#### Requirement
Give an exact transcription limited to the lines from the one with "This screenshot has height=417, width=593." through the end of the entries, including both; no pictures belong in it.
Start of Data excerpts
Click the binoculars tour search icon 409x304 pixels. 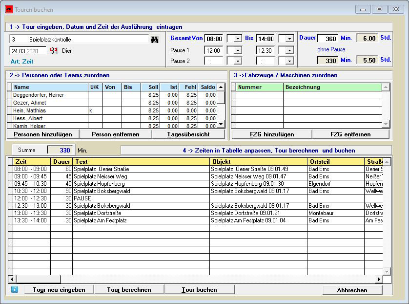coord(155,40)
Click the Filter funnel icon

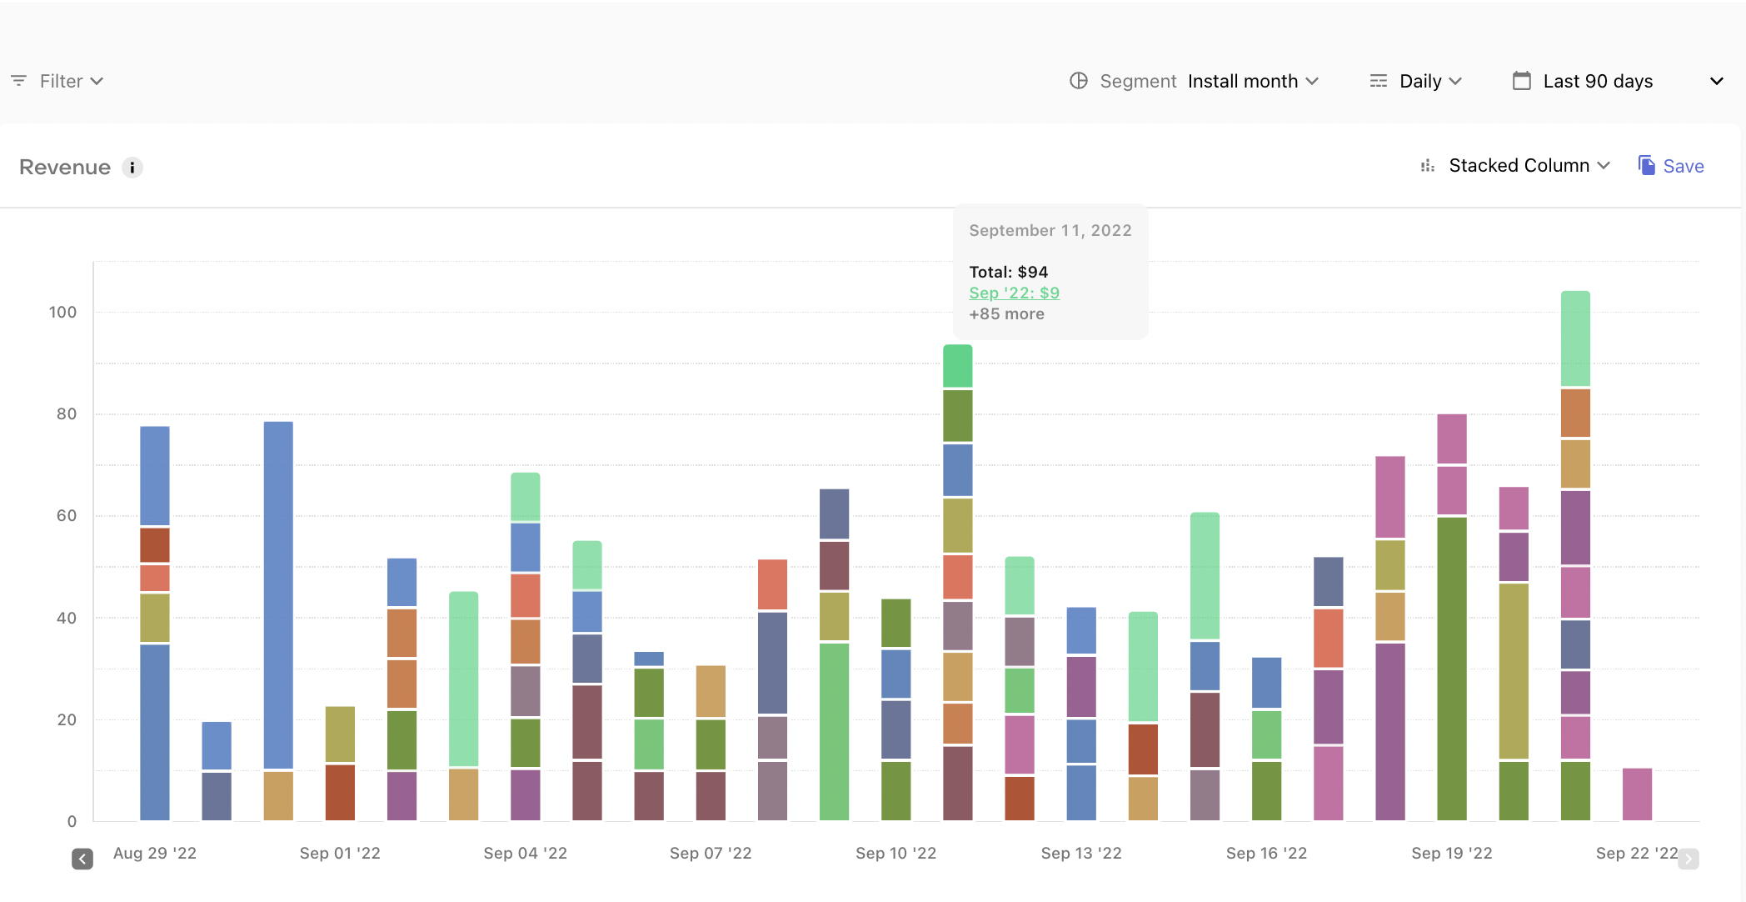tap(18, 81)
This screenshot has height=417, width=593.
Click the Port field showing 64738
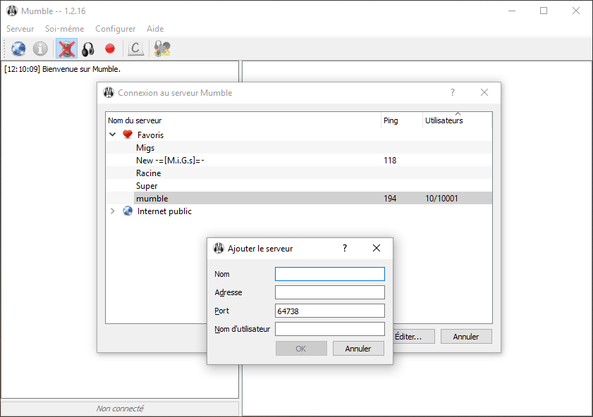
End of Data excerpts
#### Solution to the exercise
This screenshot has height=417, width=593.
Click the Port field showing 64738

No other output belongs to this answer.